# TRY IT:
Can you transcribe the article on the Milky Way's extragalactic matter from "To probe the" up to and including "of the universe."?

--- DOCUMENT PASSAGE ---

Astroboffins discover that half of the Milky Way's matter comes from other galaxies

'We could consider ourselves space travelers or extragalactic immigrants'


Up to half the atoms in the stars, planets, moons – and even in us – could come from distant galaxies beyond the Milky Way, according to a new study.

Daniel Anglés-Alcázar, coauthor of a paper to be published in the Monthly Notices of the Royal Astronomical Society and a postdoctoral fellow at Northwestern University in Arizona in the US, said: "Given how much of the matter out of which we formed may have come from other galaxies, we could consider ourselves space travelers or extragalactic immigrants."

By building a computer model of supernovae explosions, the simulations show how troves of material are ejected and swept away to other galaxies by strong winds. The researchers have dubbed the phenomenon "intergalactic transfer."

"It is likely that much of the Milky Way's matter was in other galaxies before it was kicked out by a powerful wind, traveled across intergalactic space and eventually found its new home in the Milky Way," said Anglés-Alcázar.

Since the distance between galaxies often stretches over many light years, even if the winds whiz by at several hundred kilometers per second, the process of gathering foreign galactic material takes several billion years.

To probe the process of intergalactic transfer, the researchers had to look back in time – to just after the Big Bang. A research team led by Claude-André Faucher-Giguère, co-author of the paper and an astrophysics professor at Northwestern University, developed 3D models of galaxy formation during the early stages of the universe.

--- PROVIDED DATA ---

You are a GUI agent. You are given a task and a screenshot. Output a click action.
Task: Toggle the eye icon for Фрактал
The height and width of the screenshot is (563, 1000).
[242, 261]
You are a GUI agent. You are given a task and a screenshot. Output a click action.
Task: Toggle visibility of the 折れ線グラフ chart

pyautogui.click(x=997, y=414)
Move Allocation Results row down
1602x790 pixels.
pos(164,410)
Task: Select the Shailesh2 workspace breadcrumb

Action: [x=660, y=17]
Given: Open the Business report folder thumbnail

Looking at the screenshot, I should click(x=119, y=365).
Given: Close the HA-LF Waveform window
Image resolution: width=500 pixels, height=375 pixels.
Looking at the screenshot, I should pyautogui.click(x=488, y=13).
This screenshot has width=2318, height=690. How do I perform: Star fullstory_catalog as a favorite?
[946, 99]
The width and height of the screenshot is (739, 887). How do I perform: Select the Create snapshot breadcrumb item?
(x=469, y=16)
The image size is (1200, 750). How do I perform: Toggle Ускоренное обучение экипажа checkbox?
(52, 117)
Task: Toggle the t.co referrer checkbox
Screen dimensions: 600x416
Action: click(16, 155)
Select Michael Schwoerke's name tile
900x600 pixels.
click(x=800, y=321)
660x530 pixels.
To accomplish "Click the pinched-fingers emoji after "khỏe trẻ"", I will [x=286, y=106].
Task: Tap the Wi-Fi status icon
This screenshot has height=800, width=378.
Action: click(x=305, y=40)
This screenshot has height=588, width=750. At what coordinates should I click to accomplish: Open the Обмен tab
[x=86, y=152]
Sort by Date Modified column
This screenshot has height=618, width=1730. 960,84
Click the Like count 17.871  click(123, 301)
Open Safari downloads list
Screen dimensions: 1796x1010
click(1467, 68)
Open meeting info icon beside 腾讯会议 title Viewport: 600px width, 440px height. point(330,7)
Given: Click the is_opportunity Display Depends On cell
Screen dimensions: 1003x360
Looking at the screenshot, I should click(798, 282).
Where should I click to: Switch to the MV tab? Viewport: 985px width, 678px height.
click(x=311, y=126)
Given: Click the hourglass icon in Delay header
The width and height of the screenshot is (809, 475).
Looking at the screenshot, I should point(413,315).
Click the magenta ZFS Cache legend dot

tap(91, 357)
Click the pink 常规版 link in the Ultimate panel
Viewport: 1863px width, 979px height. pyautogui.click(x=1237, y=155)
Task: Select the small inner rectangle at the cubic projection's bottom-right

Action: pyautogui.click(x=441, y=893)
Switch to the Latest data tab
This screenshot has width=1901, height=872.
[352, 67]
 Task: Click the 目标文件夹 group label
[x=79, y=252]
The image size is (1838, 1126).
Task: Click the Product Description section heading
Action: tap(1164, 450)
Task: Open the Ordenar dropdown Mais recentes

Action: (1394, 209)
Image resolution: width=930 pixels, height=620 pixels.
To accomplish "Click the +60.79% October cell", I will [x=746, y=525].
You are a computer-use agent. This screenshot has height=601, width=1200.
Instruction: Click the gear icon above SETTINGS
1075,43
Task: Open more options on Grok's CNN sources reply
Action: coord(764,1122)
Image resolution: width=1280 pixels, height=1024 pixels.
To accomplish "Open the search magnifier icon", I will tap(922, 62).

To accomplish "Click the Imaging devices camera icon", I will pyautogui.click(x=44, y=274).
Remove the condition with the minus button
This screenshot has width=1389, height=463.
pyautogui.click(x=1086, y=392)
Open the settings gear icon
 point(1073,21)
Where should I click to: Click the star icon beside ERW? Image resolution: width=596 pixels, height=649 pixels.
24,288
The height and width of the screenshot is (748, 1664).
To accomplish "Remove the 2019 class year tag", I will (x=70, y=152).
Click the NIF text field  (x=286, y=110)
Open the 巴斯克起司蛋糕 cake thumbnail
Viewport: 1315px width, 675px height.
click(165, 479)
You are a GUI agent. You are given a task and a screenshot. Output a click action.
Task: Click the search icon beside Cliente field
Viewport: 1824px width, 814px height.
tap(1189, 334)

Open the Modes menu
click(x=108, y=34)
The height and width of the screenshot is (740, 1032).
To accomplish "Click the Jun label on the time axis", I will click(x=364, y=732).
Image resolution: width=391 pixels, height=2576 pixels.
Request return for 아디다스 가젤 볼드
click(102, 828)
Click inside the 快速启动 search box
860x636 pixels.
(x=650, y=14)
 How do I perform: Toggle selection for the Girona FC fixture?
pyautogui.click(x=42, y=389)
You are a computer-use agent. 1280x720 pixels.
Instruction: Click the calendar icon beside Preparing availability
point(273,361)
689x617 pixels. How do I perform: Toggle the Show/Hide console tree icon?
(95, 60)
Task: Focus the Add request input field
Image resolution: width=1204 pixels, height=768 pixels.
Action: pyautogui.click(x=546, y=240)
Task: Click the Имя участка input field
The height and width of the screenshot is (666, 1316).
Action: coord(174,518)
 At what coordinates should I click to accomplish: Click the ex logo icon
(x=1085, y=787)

---

# EXPECTED ANSWER:
To probe the process of intergalactic transfer, the researchers had to look back in time – to just after the Big Bang. A research team led by Claude-André Faucher-Giguère, co-author of the paper and an astrophysics professor at Northwestern University, developed 3D models of galaxy formation during the early stages of the universe.